I have today highlighted only two examples of how Microsoft's use of its monopoly position is adversely affecting innovation in the software industry. I have not been a long-time opponent or competitor of Microsoft. The company I founded, Powersoft, was one of the first to embrace Windows and became the leading independent application development platform based on Windows. However, I am now firmly convinced that the unchecked use of Microsoft's monopoly position poses the most serious threat to the vitality and strength of the software industry. It has been argued by some that it is simply too complex to apply existing antitrust laws to software. Our government has dealt with many other issues no less complex and no less vital to our society. I respectfully suggest that antitrust laws were established specifically to protect against the threats to competition and innovation posed by monopolies and that vigorous enforcement now of those laws at this critical time in the evolution of the software industry is essential.

Thank you very much.



APPENDIX 1
SECTION 3(i) OF MICROSOFT CORPORATION OPEN TOOLS LICENSE AGREEMENT

(i) COMPANY agrees not to (a) sue or (b) bring, prosecute, assist or participate in any judicial, administrative or other proceedings of any kind against MS or its licensees (including without limitation end users and OEMs) for infringement of COMPANY Patents (as defined below) during the Immunity Period (as defined below) on account of the manufacture, use, sale, distribution, offer for sale, or importation to the U.S. of:

(i) any releases of the Software licensed to COMPANY hereunder, except as otherwise provided in (1) below; or

(ii) future releases of the Software, or replacement or successor product(s) to the Software, to the extent such future releases or replacement or successor product(s) use or embody inventions used or embodied in a version of the Software licensed to COMPANY hereunder.

(a) “COMPANY Patents” as used in this Section3(i) means all patents and patent applications throughout the world, other than design patents or the equivalent, owned, acquired by, or otherwise enforceable by COMPANY having an effective filing date prior to termination or expiration of this Agreement, or for which COMPANY has or acquires rights prior to the termination of this Agreement. The “Immunity Period” shall commence upon the first to issue and shall terminate upon the last to expire, of any of the COMPANY Patents (in any jurisdiction).
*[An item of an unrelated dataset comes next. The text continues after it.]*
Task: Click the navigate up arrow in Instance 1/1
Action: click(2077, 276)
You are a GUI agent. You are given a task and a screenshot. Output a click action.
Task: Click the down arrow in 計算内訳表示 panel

(b) In the event that MS provides COMPANY a new release of Software under this Agreement, and COMPANY determines that such new release uses or embodies inventions not used or embodied in a prior release of Software licensed to COMPANY hereunder, COMPANY may elect to not license such new release by so notifying MS in writing within sixty (60) days after its receipt and prior to COMPANY’s shipment of such new release. COMPANY’s election under this paragraph shall not affect COMPANY’s obligations above with respect to any prior release(s) of Software licensed hereunder.